Shakespeare in the Shenandoah

Head to Staunton, Virginia for authentic Elizabethan-style theater.

An onstage audience member engages with actor Kyle Powell in the role of Sampson in Romeo & Juliet. Photo by Tommy Thompson

Many of the contemporary songs, which come before the play starts and at intermission, wink at the play’s plot sequence. Marc Antony belts out a creditable version of “The Times They Are A-Changin’,” and an actress—will she be stabbing Caesar later in the evening?—follows up with Mary Chapin Carpenter’s “I Feel Lucky.”

Quirky and entertaining, the musical prelude gives me a chance to make my Blackfriars theatrical debut. I stride onstage and order a beer from the bar that pops up when the play’s not in progress. Then I find my seat on a long bench, which thankfully is equipped with comfortable backrests. (Be forewarned: The benches in the balcony have no backrests. For true comfort, you may want to vie for a Lord’s Chair near the stage, which looks like a miniature throne.)

Soon, the singers exit the stage and an actor delivers the first line of the play. At his words, some theatergoers scramble into seats near the front. Though each ticket includes an assigned seat, an unusual rule at this modern-day Blackfriars holds that after the first words of the play are spoken, you’re free to claim any empty seat.

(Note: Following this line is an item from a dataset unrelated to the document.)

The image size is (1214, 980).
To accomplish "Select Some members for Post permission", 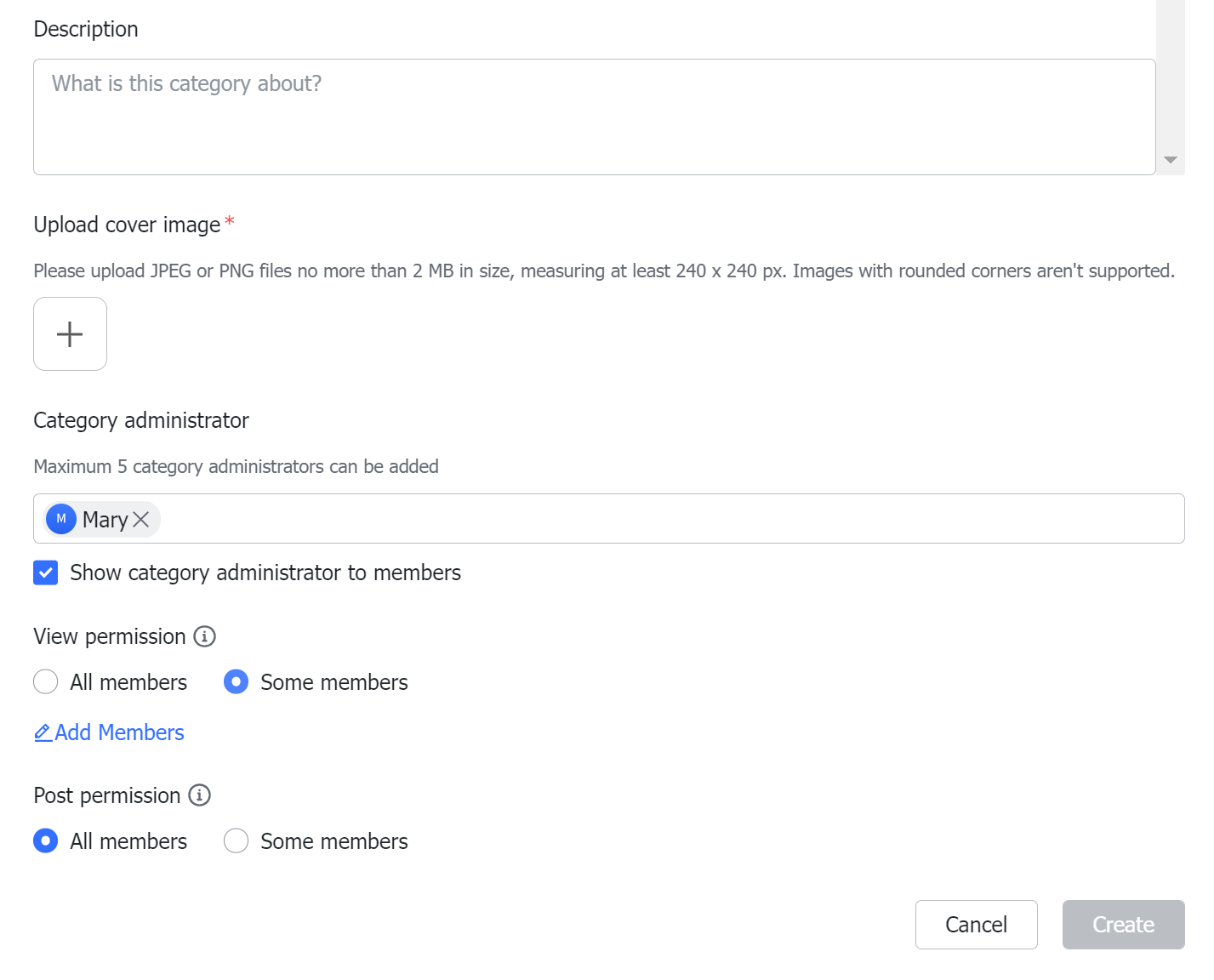I will coord(236,841).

With the lights on and the people around me sipping wine and munching Gummi Bears, the performance in this intimate 300-seat theater feels relaxed and lively at the same time, like seeing Shakespeare performed in your living room. The lack of real sets—actors may add a simple chair or table to the scene when needed—reinforces the illusion. The bare-bones staging puts the focus squarely on the young cast members, who hail from points all across the U.S. and fizz with energy. Soon, I notice that some of the Roman senators are being played by women.